La sensación de saciedad tarda un tiempo hasta que el cerebro la envía al estómago para dejar de comer. Si comemos rápido, no damos tiempo a que llegue esa señal y seguiremos comiendo. Por eso, comer rápido engorda.
La sensación de saciedad hace que no comamos en exceso. Cuando llega al estómago nos sentimos saciados y dejamos de comer. El problema es que tarda en llegar, de forma que si comemos muy rápido es probable que comamos en exceso y engordemos.
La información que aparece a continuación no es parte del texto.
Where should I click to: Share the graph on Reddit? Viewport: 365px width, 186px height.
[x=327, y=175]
Y además puede sentarnos mal, pues podemos tener molestias digestivas.
El mecanismo de la sensación de saciedad es complejo e implica aspectos neurofisiológicos y hormonales, entre otros, regulados por el centro de la saciedad, que está en el hipotálamo. Pero lo importante es saber que tarda de 20 a 25 minutos en llegar. Por ello, una comida debe durar por lo menos 30 minutos. Y es conveniente, además, esperar un poco entre plato y plato.
Por lo anterior, hay que tener muy claro que comer demasiado rápido puede ser una causa de obesidad o sobrepeso. Y por esa razón, hay que intentar evitarlo por todos los medios.
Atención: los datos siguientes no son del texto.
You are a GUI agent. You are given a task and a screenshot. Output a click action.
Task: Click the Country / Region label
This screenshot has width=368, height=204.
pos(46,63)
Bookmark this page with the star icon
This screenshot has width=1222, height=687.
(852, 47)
Las causas de comer rápido pueden ser muchas: tal vez lo hagamos de forma inconsciente, o en realidad tenemos poco tiempo, o quizá nos organizamos mal o dedicamos a otras cosas el tiempo disponible para comer: preparar la comida, descansar, ir al gimnasio...
En el experimento llevado a cabo por Alexander Kokkinos y sus colegas del Hospital General de Laiko, una serie de individuos tomaron cantidades idénticas (300 mililitros) de un mismo helado a diferentes velocidades. Los científicos tomaron después muestras de sangre de todos los participantes en la prueba, descubriendo que quienes habían comido más despacio presentaban concentraciones más altas de reductores intestinales del apetito. En concreto, cuando se ingería el helado en treinta minutos en vez de en cinco, las concentraciones de los péptidos intestinales GLP1 y PYY era mayor, razón por la cual la sensación de saciedad se presentaba antes.
Según los investigadores, estos resultados ayudan a explicar cómo el estilo de vida actual, con su ritmo acelerado, podría estar influyendo en el exceso de comida que consumimos.